From Salonica, City of Ghosts: Christians, Muslims and Jews, 1430-1950, by Mark Mazower (Vintage, 2006), p. 51:

[Salonica’s Jews] worshipped in synagogues named after the old long-established homelands—Ispanya, Çeçilyan (Sicilian), Magrebi, Lizbon, Talyan (Italian), Otranto, Aragon, Katalan, Pulya, Evora Portukal and many others—which survived until the synagogues themselves perished in the fire of 1917. Their family names—Navarro, Cuenca, Algava—their games, curses and blessings, even their clothes, linked them with their past. They ate Pan d’Espanya (almond sponge cake) on holidays, rodanchas (pumpkin pastries), pastel de kwezo (cheese pie with sesame seed), fijones kon karne (beef and bean stew) and keftikes de poyo (chicken croquettes), and gave visitors dulce de muez verde (green walnut preserve). People munched pasatempo (dried melon seeds), took the vaporiko across the bay, or enjoyed the evening air on the varandado of their home. When Spanish scholars visited the city at the end of the nineteenth century, they were astonished to find a miniature Iberia alive and flourishing under Abdul Hamid.

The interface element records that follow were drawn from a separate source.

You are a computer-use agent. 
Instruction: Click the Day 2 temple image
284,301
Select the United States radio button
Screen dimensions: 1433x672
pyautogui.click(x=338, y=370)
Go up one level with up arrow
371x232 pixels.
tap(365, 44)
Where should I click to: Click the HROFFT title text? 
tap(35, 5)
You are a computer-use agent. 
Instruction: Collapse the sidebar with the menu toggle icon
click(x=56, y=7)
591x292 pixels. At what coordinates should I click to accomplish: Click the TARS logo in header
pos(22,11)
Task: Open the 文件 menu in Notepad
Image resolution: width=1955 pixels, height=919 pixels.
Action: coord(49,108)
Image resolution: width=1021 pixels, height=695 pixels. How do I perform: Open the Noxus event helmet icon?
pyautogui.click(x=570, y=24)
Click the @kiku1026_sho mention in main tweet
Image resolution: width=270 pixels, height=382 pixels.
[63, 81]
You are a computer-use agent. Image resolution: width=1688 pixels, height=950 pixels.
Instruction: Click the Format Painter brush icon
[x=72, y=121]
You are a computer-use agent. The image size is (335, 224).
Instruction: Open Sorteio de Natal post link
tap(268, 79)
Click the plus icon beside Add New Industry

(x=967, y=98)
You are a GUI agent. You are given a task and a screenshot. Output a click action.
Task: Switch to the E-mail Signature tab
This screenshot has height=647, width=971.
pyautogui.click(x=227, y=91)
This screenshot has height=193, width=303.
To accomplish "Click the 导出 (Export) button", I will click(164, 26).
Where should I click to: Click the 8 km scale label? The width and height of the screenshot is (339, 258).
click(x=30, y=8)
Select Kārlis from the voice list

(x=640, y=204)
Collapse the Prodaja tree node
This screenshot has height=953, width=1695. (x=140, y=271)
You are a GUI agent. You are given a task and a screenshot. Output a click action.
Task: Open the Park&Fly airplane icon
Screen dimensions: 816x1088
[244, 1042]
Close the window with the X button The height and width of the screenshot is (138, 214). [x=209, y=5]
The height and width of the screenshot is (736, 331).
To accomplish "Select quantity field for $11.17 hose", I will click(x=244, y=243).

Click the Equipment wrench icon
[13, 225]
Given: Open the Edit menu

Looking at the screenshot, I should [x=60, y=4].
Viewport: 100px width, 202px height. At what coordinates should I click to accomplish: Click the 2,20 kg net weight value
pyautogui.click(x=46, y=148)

For this, the primary conduit was language…. In Salonica there was a religious variant—Ladino—and a vernacular which was so identified with the Jews that it became known locally as “Jewish” (judezmo), and quickly became the language of secular learning and literature, business, science and medicine. Sacred and scholarly texts were translated into it from Hebrew, Arabic and Latin, because “this language is the most used among us.” In the docks, among the fishermen, in the market and the workshops the accents of Aragon, Galicia, Navarre and Castile crowded out Portuguese, Greek, Yiddish, Italian and Provençal. Eventually Castilian triumphed over the rest. “The Jews of Salonica and Constantinople, Alexandria, and Cairo, Venice and other commercial centres, use Spanish in their business. I know Jewish children in Salonica who speak Spanish as well as me if not better,” noted Gonsalvo de Illescas. The sailor Diego Galan, a native of Toledo, found that the city’s Jews “speak Castilian as fine and well-accented as in the imperial capital.” They were proud of their tongue—its flexibility and sweetness, so quick to bring the grandiloquent or bombastic down to earth with a ready diminutive.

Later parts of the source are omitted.